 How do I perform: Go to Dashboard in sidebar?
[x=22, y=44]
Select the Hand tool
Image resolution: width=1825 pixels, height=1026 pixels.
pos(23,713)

==================================================

WORK TO COMPLETE:
Everything in the listing above should be duplicated exactly.

TASK OUTPUT:
 How do I perform: Go to Dashboard in sidebar?
[x=22, y=44]
Select the Hand tool
Image resolution: width=1825 pixels, height=1026 pixels.
pos(23,713)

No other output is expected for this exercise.